## What to do
Reproduce exactly, from the data that follows, the line with "Task: Expand the cyclone<1> tree node", the line with "Task: Click the", and every line that lies between them.

= = = = = = =

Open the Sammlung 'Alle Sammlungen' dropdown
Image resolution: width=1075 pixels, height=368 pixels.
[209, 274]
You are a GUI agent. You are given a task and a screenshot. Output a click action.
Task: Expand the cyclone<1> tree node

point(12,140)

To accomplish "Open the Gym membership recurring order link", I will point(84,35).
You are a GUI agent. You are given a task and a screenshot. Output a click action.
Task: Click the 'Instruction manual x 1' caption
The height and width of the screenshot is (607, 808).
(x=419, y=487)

= = = = = = =

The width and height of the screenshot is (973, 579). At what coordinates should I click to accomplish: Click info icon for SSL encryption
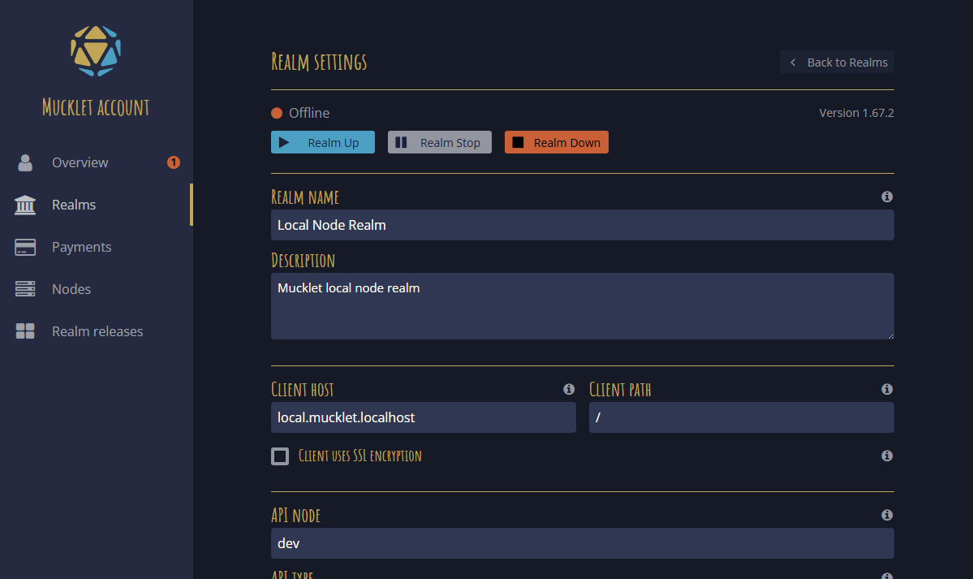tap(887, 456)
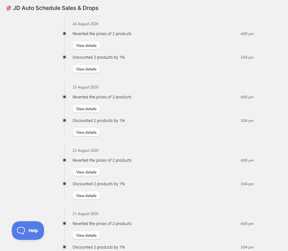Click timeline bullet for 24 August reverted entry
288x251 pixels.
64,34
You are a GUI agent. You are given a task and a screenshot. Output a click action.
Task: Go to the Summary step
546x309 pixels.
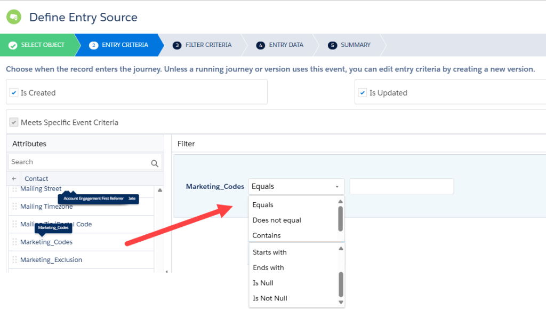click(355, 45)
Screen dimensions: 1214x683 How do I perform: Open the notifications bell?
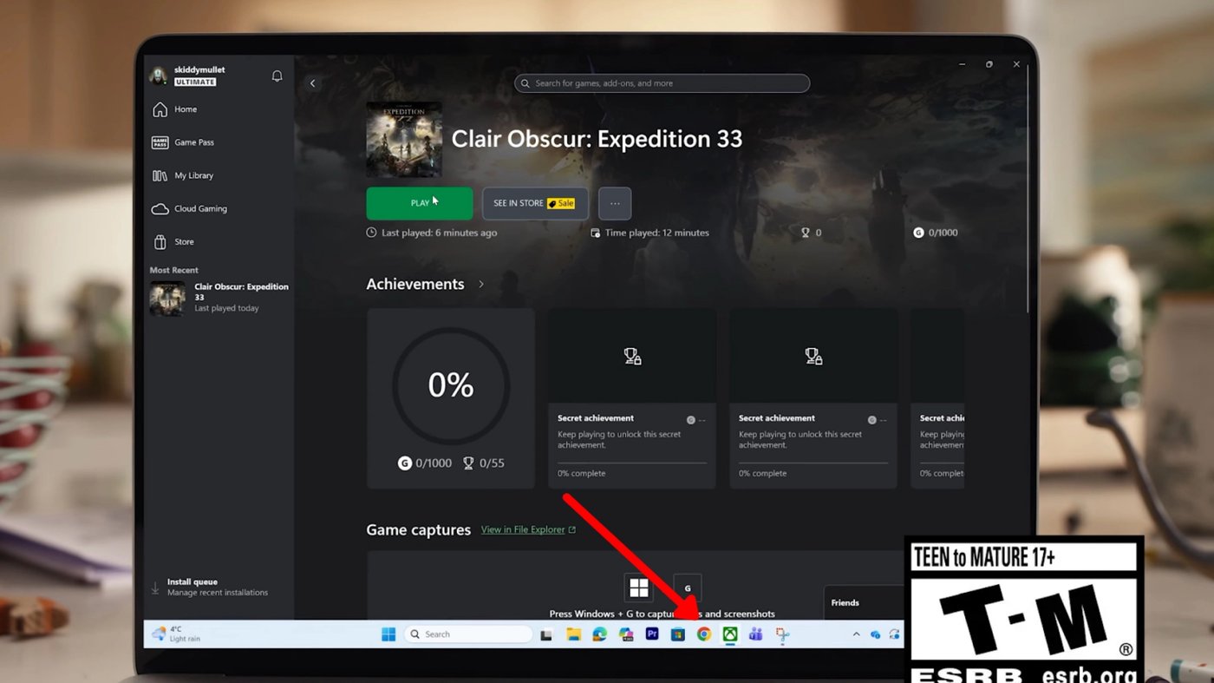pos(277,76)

= = = = = = =

## Written answer
Task: Expand the cyclone<1> tree node

point(12,140)

To accomplish "Open the Gym membership recurring order link", I will point(84,35).
You are a GUI agent. You are given a task and a screenshot. Output a click action.
Task: Click the 'Instruction manual x 1' caption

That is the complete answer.